A recent federal appellate decision casts new doubt on the SEC’s practice of using its own administrative law judges (ALJs) to hear actions brought by the SEC Enforcement Division.
In a decision late last month, the U.S. Court of Appeals for the 10th Circuit held that SEC ALJs are “Officers” subject to the Appointments Clause of the U.S. Constitution but were not appointed in compliance with that clause. Accordingly, the ALJ in the case under review did not hold office constitutionally, and the resulting decision imposing civil penalties on the respondent was set aside. Bandimere v. SEC, No. 15-9586 (10th Cir., December 27, 2016).
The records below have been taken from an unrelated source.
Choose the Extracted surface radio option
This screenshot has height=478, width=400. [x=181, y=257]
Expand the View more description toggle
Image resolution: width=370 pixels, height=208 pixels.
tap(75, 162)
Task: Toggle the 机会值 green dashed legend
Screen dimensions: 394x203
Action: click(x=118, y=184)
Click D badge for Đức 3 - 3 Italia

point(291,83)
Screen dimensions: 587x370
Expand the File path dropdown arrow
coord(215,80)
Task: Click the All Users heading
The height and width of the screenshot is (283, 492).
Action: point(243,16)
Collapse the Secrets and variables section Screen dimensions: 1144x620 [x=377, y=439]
The decision conflicts with an opinion of the U.S. Court of Appeals for the District of Columbia Circuit, which held that the ALJs are not subject to the Appointments Clause. That conflict between the circuits increases the likelihood that the issue will be addressed by the Supreme Court.
Bandimere was decided by a 2-1 vote, with dissenting Judge Monroe McKay suggesting that the sweep of the majority opinion could invalidate thousands of administrative actions.
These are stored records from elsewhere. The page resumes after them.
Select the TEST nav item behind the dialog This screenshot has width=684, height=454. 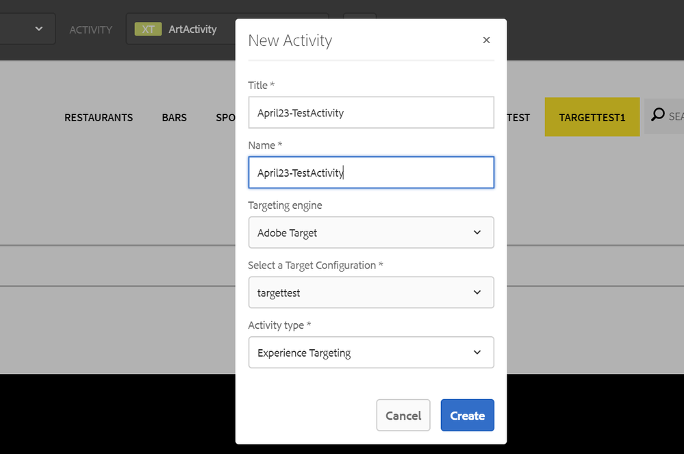click(518, 118)
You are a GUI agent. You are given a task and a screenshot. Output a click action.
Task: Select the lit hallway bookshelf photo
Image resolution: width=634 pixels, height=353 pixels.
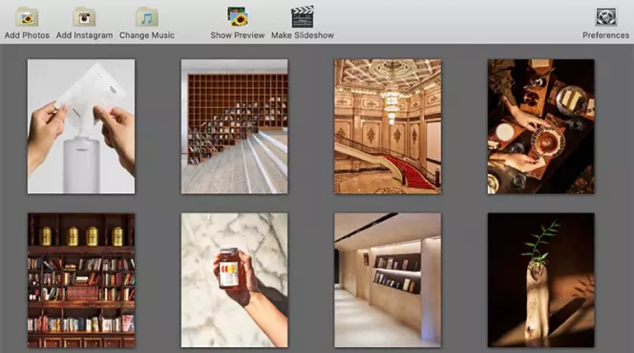point(388,280)
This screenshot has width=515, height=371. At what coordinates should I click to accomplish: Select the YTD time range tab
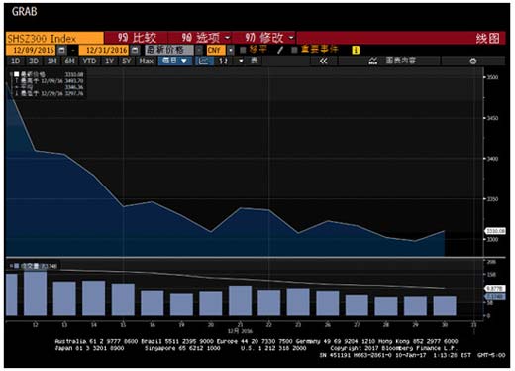pos(89,61)
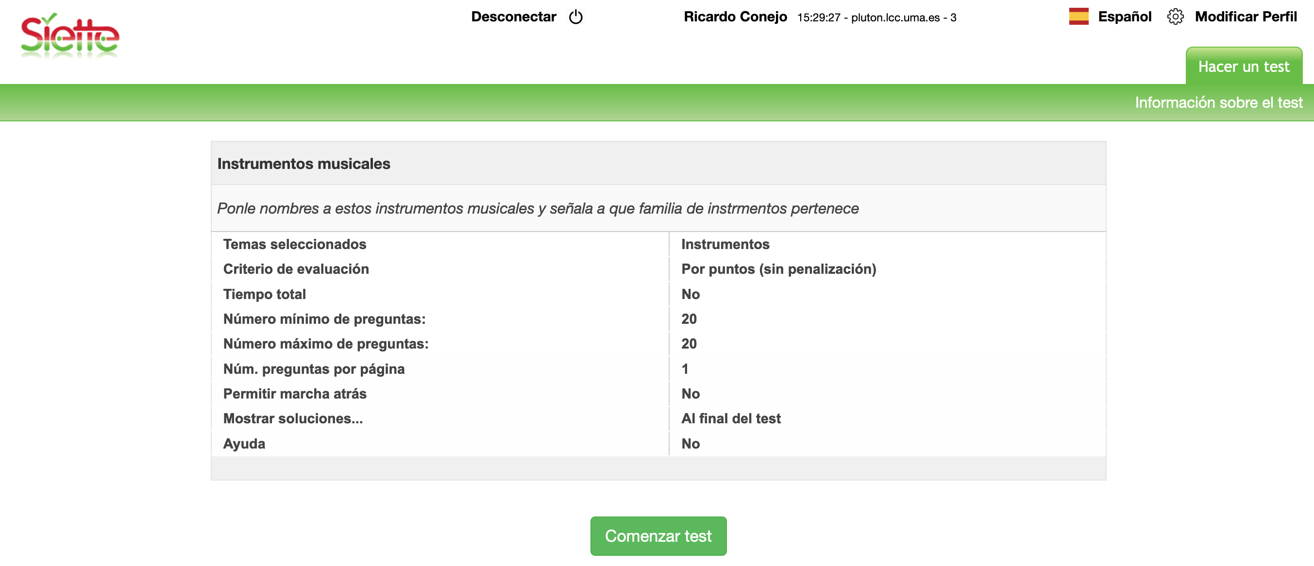Select the Español language label
Viewport: 1314px width, 566px height.
click(1124, 17)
There has been a series of recent challenges to the SEC’s use of ALJs, but most have failed. These defeats, however, have largely been based on a procedural issue, the failure of respondents to challenge the appointment of ALJs in proceedings before the SEC prior to bringing an action in federal court. Appellate courts have held that respondents cannot stop SEC enforcement actions to raise the Appointments Clause issue, but rather must stand trial before an ALJ and seek review by the SEC before pursuing an action in federal court.
That is what happened in Bandimere, where an ALJ, after a trial-like hearing, found Mr. Bandimere was liable for violating the securities laws, barred him from the securities industry, and imposed civil penalties, among other things. The SEC reviewed that decision, and reached the same result. In addition to agreeing with the ALJ’s decision on securities law liability, the SEC also considered and rejected Bandimere’s argument that under the Appointments Clause, the ALJ lacked authority to hear the case. That made the matter ripe for review by the Tenth Circuit.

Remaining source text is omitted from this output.